The Iranian government is continuing to actively spy on the mobile phones and PCs of dissidents and other individuals thought to be of interest to the regime, a new Check Point Research investigation of two Iran-based cyber-threat groups has revealed.
One of the groups, called Infy, has been operating since at least 2007 and has been associated with attacks targeting Persian-language media, diplomatic targets, and Iranian dissidents in multiple countries, including the United States, Canada, and Germany.
Infy's modus operandi has been to install surveillance malware on PCs belonging to targeted individuals and collecting a wide range of information from them, including contact information, sensitive data, voice recordings, and image captures. Infy ceased operations briefly between mid-2016 and mid-2017 after researchers from Palo Alto took down the group's command-and-control (C2) infrastructure and, with that, its ability to communicate with the victims.
Infy was spotted again in August 2017, this time distributing new data-stealing malware, dubbed Foudre, via spear-phishing emails containing a malicious, self-executable attachment. Check Point's new research, conducted in collaboration with SafeBreach Labs, shows that Infy updated Foudre again in 2020, so when the malware was installed on a system it connects to a C2 server and downloads a second-stage payload, called Tonnerre.
According to Check Point, the malware's capabilities include stealing files from predefined folders and external devices, executing malicious commands remotely, recording sound, and making screen captures. The threat actors have been using several lures to get targeted individuals to install the malware on their PCs.

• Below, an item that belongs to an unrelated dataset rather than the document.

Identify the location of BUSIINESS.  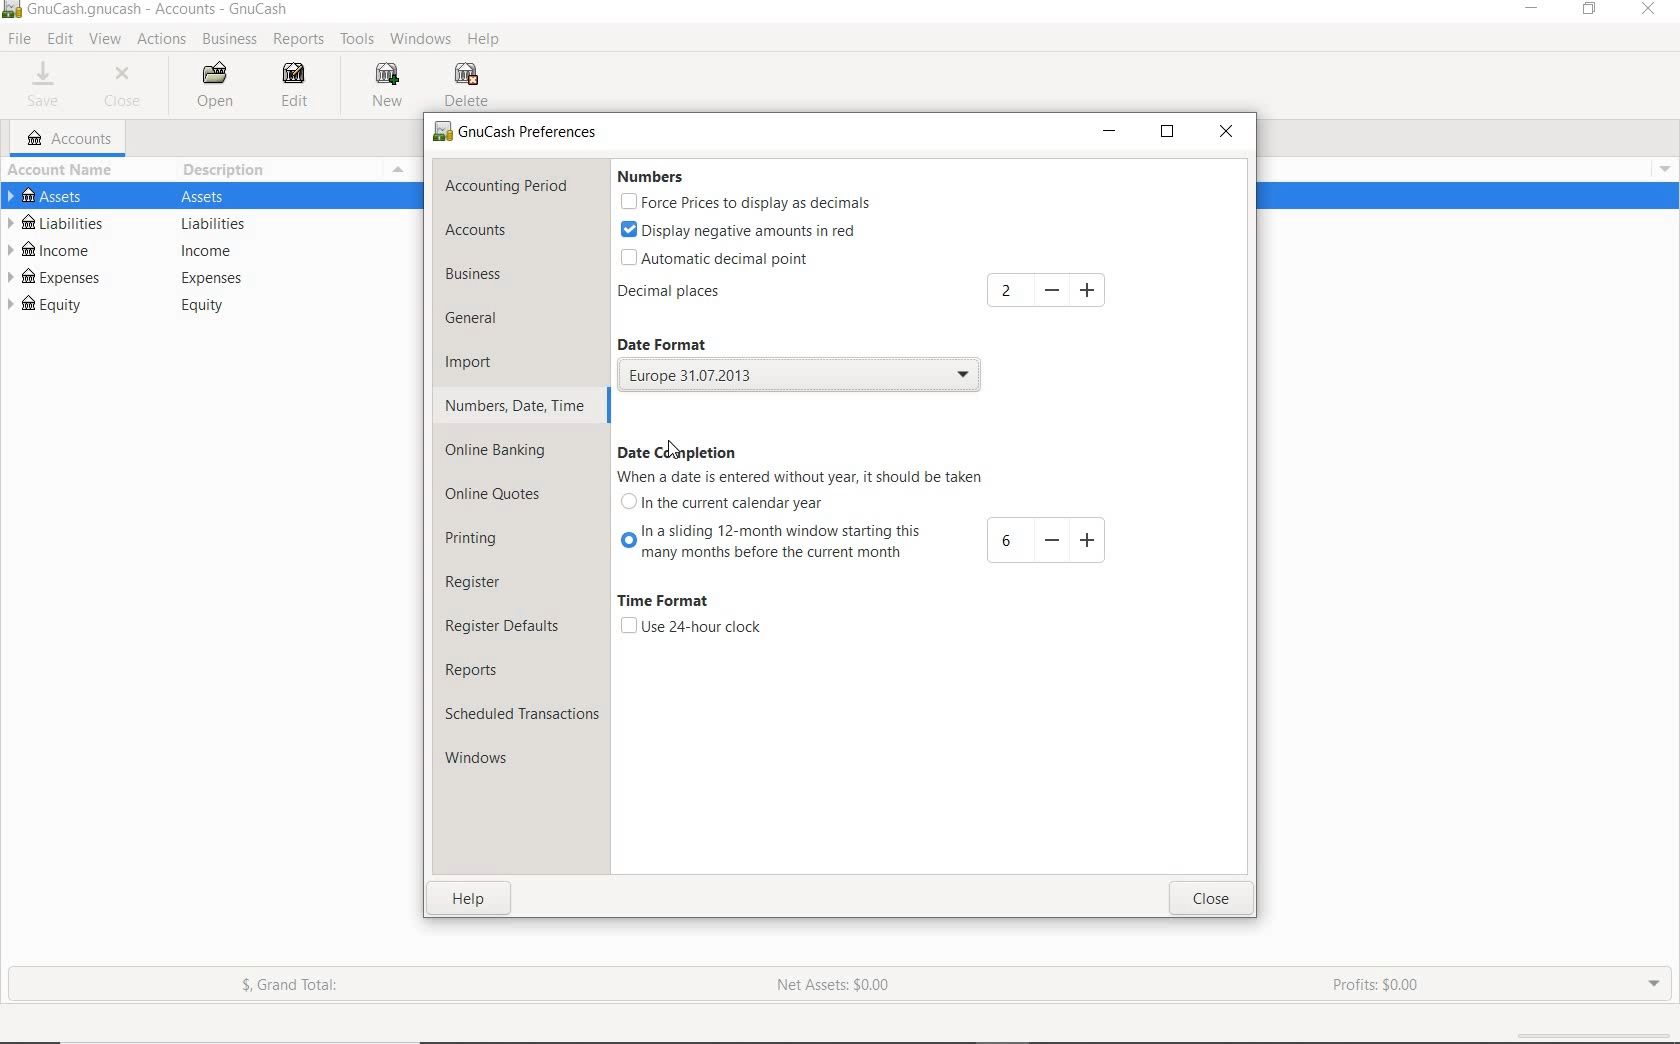
(228, 40).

Examples include a document purporting to be from the governor of a specific Iranian province and a document that appears to be from a from a government organization that disburses loans to disabled veterans and the families of martyrs.
Infy's most recent — and still ongoing — campaign targets dissidents in 12 countries. Yaniv Balmas, head of cyber research at Check Point, says Infy is the longest-running advanced persistent threat, not just in Iran but the world. Evidence of its early activities date back to around 2007, well before the Stuxnet attack on Iran's uranium enrichment facility at Natanz.
The other group, APT-C-50, has been operating a very similar surveillance campaign dubbed "Domestic Kitten," also apparently for the Iranian government, since 2016. Unlike Infy, though, APT-C-50 has been targeting only mobile phone users of interest to Iran. Its main weapon is a malware tool that Check Point calls "FurBall," which is designed to collect devices identifiers, steal SMS messages and call logs, record sounds using the device microphone, and steal media files, such as video and audio.
According to Check Point, APT-C-50 has operated at least 10 separate campaigns so far — four of which are currently active. The most recent of those campaigns was launched just this past November. In each campaign, APT-C-50 has tried to trick users into downloading malware on their mobile phones using a variety of tricks, including luring them to a blog site containing the malware, via SMS messages and Telegram channels.
Check Point says the group has targeted at least 1,200 individuals across multiple countries and has successful infected more than 600 devices. The group's victims include Iranian dissidents, ISIS advocates, the Kurdish minority in Iran, and others.
Similar Missions, Different Capabilities
Balmas says that while both Infy and APT-C-50 have seemingly similar missions, their skill levels are vastly different. "Domestic Kitten is not very sophisticated, and most of its activities can be considered low tech when compared to other more advanced APT campaigns," he says.
Infy, meanwhile, is the complete opposite of that and is far more organized and much more sophisticated than APT-C-50. "Most of their technological advancements and sophistication is focused on evasion methods and techniques that can ensure their operational activity, even after being exposed," Balmas says.
Check Point's research and that of others shows that Iran's cyber activities are being carried out by two different categories of operators, he adds. One set appears to consist of hackers from certain universities, companies, or even just groups that have been somehow hired by the government to carry out cyber missions on a contract basis. Groups in this category — including likely the one behind the Domestic Kitten campaign — tend to be less sophisticated and have less technical capabilities, Balmas says.
"The other group includes direct government activities, in which operations are directly planned and executed by government agencies," he says. "We suspect the Infy group from our recent research belongs to this category." Unlike the contractors, groups in the second category appear to have access to much better resources and have overall better technologies and techniques.
For the moment, at least, a lot of Iran's cyber activities appear aimed mostly at individuals and groups of interest to the government and less so at organizations. "That is something that might change at any time, of course," he says.
Last September, for instance, the US government indicted three Iranian individuals for their alleged role in a campaign to steal data related to US aerospace and satellite technology. In the same month, the government also indicted two other Iranian hackers for breaking into computers belonging to companies in multiple countries and stealing hundreds of terabytes of data in a seemingly politically motivated campaign.